Give every line from the start of the entries up to and including the line with "Open Windows Explorer" as a numbered list, leaving out blank lines.

════════

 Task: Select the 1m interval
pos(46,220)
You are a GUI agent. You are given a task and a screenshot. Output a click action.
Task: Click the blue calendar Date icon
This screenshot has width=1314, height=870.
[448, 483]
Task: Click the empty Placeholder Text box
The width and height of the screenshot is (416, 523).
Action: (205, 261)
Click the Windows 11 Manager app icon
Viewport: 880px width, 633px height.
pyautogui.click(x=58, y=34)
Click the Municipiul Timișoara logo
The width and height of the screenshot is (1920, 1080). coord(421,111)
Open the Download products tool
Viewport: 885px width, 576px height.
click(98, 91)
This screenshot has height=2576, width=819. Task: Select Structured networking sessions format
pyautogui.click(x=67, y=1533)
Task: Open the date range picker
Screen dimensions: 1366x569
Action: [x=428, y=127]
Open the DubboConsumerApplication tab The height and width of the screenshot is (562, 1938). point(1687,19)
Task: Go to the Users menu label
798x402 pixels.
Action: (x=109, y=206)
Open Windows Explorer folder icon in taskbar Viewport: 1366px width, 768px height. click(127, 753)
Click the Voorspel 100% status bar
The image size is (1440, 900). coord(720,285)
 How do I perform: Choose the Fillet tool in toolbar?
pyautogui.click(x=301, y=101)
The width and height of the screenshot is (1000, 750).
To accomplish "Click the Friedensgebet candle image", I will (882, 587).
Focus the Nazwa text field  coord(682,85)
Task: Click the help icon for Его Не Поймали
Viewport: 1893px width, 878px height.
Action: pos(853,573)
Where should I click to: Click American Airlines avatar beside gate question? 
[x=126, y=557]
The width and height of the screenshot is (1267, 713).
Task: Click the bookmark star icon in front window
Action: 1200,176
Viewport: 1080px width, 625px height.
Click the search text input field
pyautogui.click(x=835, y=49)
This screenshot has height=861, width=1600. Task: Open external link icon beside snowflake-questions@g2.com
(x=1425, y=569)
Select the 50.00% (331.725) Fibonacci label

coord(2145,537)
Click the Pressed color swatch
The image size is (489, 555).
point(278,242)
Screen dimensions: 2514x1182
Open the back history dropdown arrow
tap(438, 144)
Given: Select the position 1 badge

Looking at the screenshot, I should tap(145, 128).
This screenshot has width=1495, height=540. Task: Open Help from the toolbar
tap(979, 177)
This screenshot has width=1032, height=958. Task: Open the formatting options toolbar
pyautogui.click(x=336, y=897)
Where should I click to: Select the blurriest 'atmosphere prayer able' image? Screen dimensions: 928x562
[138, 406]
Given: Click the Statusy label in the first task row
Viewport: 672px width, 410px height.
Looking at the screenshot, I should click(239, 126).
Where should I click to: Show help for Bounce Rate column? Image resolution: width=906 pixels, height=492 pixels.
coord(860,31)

════════

**Result of this task**
1.  Task: Select the 1m interval
2. pos(46,220)
3. You are a GUI agent. You are given a task and a screenshot. Output a click action.
4. Task: Click the blue calendar Date icon
5. This screenshot has width=1314, height=870.
6. [448, 483]
7. Task: Click the empty Placeholder Text box
8. The width and height of the screenshot is (416, 523).
9. Action: (205, 261)
10. Click the Windows 11 Manager app icon
11. Viewport: 880px width, 633px height.
12. pyautogui.click(x=58, y=34)
13. Click the Municipiul Timișoara logo
14. The width and height of the screenshot is (1920, 1080). coord(421,111)
15. Open the Download products tool
16. Viewport: 885px width, 576px height.
17. click(98, 91)
18. This screenshot has height=2576, width=819. Task: Select Structured networking sessions format
19. pyautogui.click(x=67, y=1533)
20. Task: Open the date range picker
21. Screen dimensions: 1366x569
22. Action: [x=428, y=127]
23. Open the DubboConsumerApplication tab The height and width of the screenshot is (562, 1938). point(1687,19)
24. Task: Go to the Users menu label
25. 798x402 pixels.
26. Action: (x=109, y=206)
27. Open Windows Explorer folder icon in taskbar Viewport: 1366px width, 768px height. click(127, 753)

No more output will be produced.